_Instruction_
Output the lines of the data below as a numbered list, beginning with the line that contains "Where should I click to: Click" and continuing through the end of the data, with blank lines omitted. Leave the pictures out of your answer.

_Raw data_
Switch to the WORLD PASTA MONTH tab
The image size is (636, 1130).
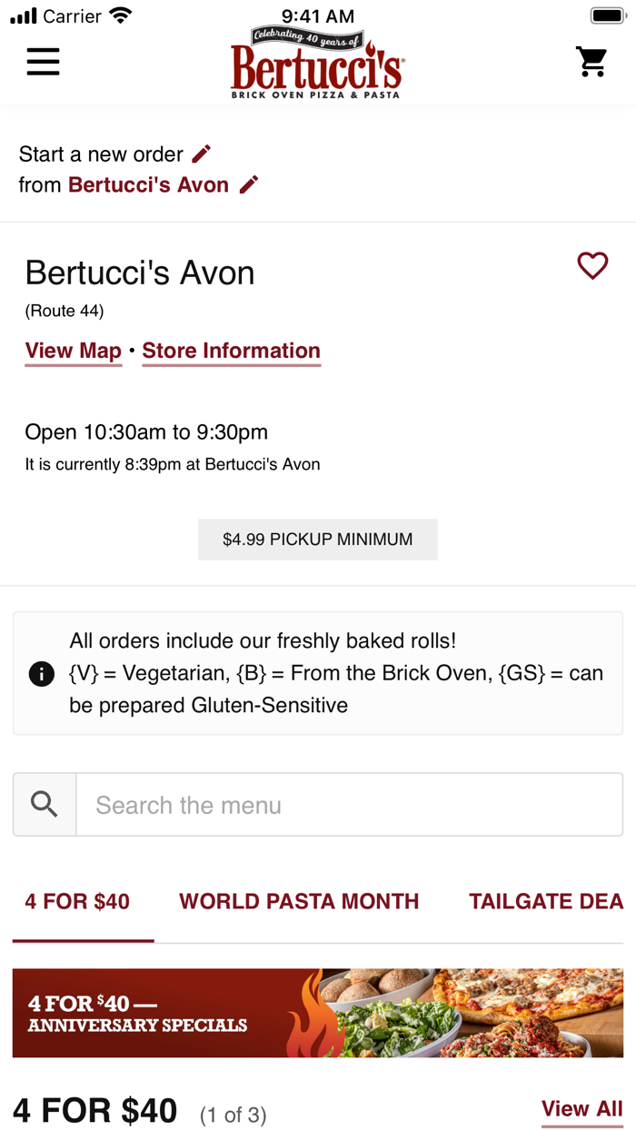[x=298, y=900]
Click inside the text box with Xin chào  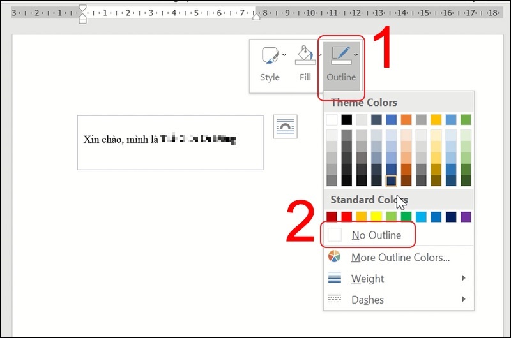[170, 142]

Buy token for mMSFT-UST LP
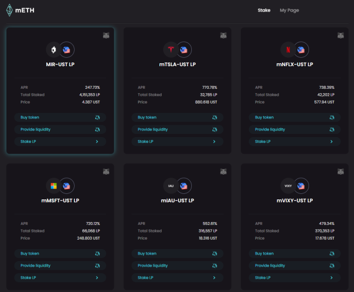60,253
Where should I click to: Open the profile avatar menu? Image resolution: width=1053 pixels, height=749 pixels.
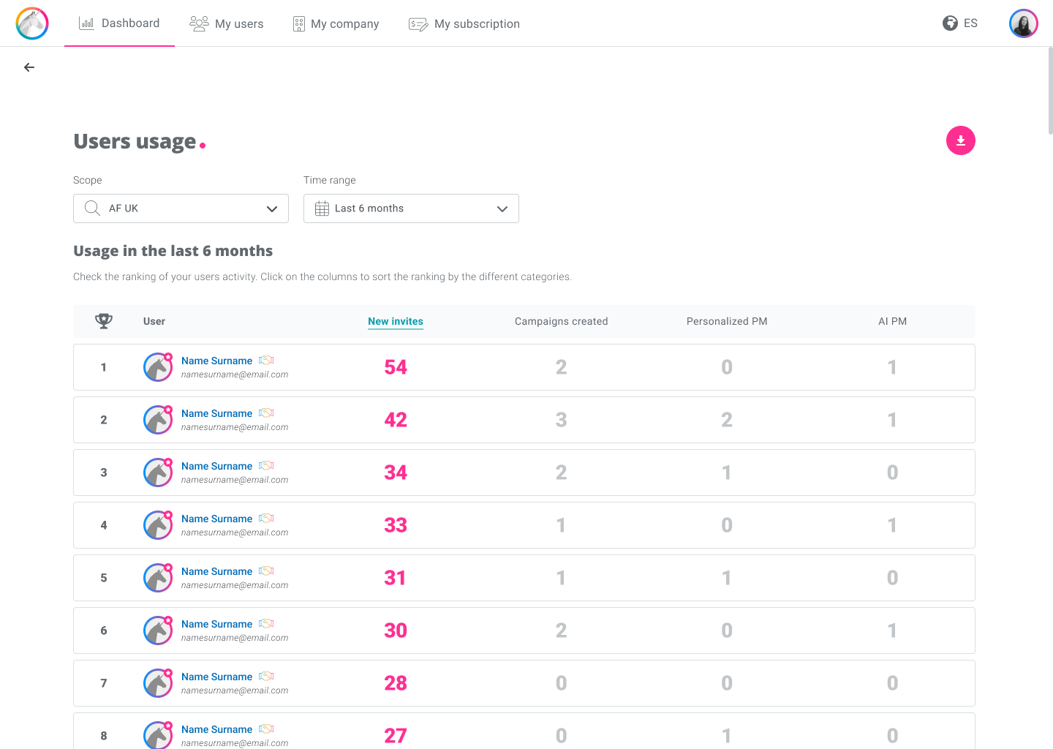click(x=1023, y=23)
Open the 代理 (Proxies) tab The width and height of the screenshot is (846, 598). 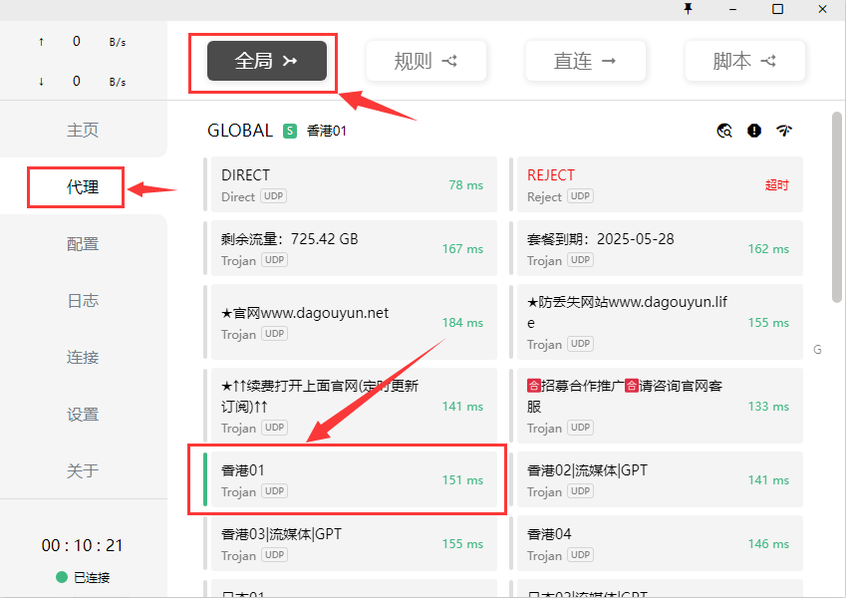tap(83, 186)
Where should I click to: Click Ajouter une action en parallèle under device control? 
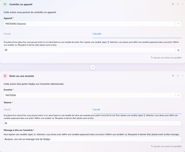coord(166,58)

_The completed task_
1. Where should I click to: Click Ajouter une action en parallèle under device control? 
2. coord(166,58)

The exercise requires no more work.